As a baseline, you need to understand whether the company holds a processor license, a cultivation license, a dispensary license, or some combination of the three. Put simply, the Ohio Department of Commerce largely licenses and regulates the processor and cultivation licenses, while the Ohio Board of Pharmacy licenses and regulates the dispensary licenses. It is also important to understand whether the target company holds a provisional license or if they have received their Certificate of Operation. Because of the requirements imposed by both the Ohio Department of Commerce and the Ohio Board of Pharmacy, whether or not the target company has received a Certificate of Operation will impact the entire structure of the transaction. If the target company only has a provisional license, then you will need to enter into an option to purchase the assets or equity (more on this in the next section), which can be exercised if and only if the company receives its Certificate of Operation.
Equity or Assets
The next consideration is whether the deal will be structured as an equity sale or a sale of the assets. This is a consideration in any M&A deal, however, with the sale of a company holding a medical marijuana license, the question becomes whether state regulators will be willing to treat the license as an asset that can be transferred. There is the added obstacle in an asset sale of dealing with the inventory. If the target company has its Certificate of Operation and is operating as a dispensary, for example, it cannot simply sell its inventory to anyone. There are strict requirements that pose issues for the lawyers to work through with state regulators about how to transfer the inventory.
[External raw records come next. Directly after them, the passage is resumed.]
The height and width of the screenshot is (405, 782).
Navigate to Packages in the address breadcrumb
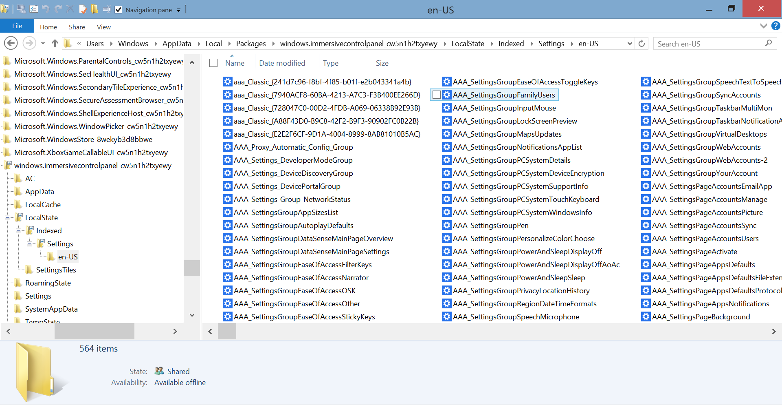pos(250,44)
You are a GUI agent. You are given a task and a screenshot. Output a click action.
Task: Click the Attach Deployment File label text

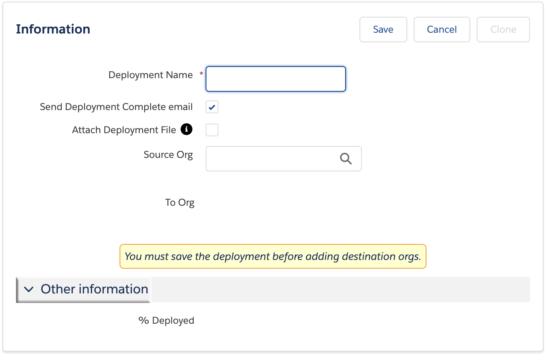124,130
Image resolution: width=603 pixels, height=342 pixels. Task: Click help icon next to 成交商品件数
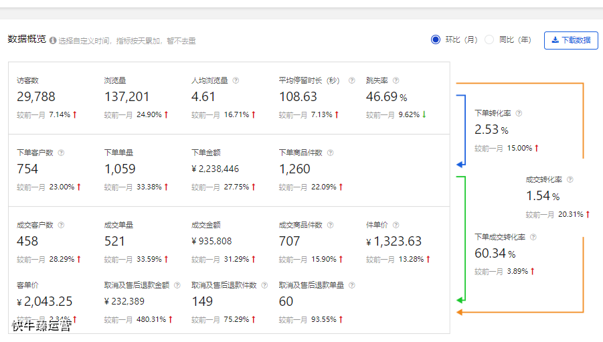tap(330, 226)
Another large issue to consider is the real property where the license holding entity is operating or plans to operate. Whether you plan to purchase the real estate alongside the underlying transaction or lease the property, there are state requirements to comply with and plan for.
Often a selling entity will have other medical marijuana licenses or will be seeking to obtain other licenses after closing the transaction, so it will be important to them that they retain their intellectual property (i.e. the information on their license application). This creates a need for the licensed entity to assign its intellectual property to an affiliate prior to consummating the transaction. What is important for you as the buyer, however, is to license the intellectual property from that affiliate entity. The reason being that you will need to comply with the information provided on the application in order to be in compliance with state law once you close the transaction and are operating the medical marijuana business.
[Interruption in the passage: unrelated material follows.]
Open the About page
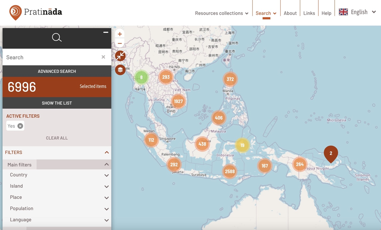381x230 pixels. [290, 13]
A few other issues that commonly arise relate to getting employees properly badged with the state, obtaining bank accounts, and ensuring all branding is in compliance with the state’s advertising regulations for medical marijuana companies. These are not the only issues that may arise during negotiations, but they are some that may require more time and thought to resolve or to work through with the regulators. Having a game plan on how to tackle these aspects of the deal ahead of time will allow for smoother negotiations throughout the duration of the deal.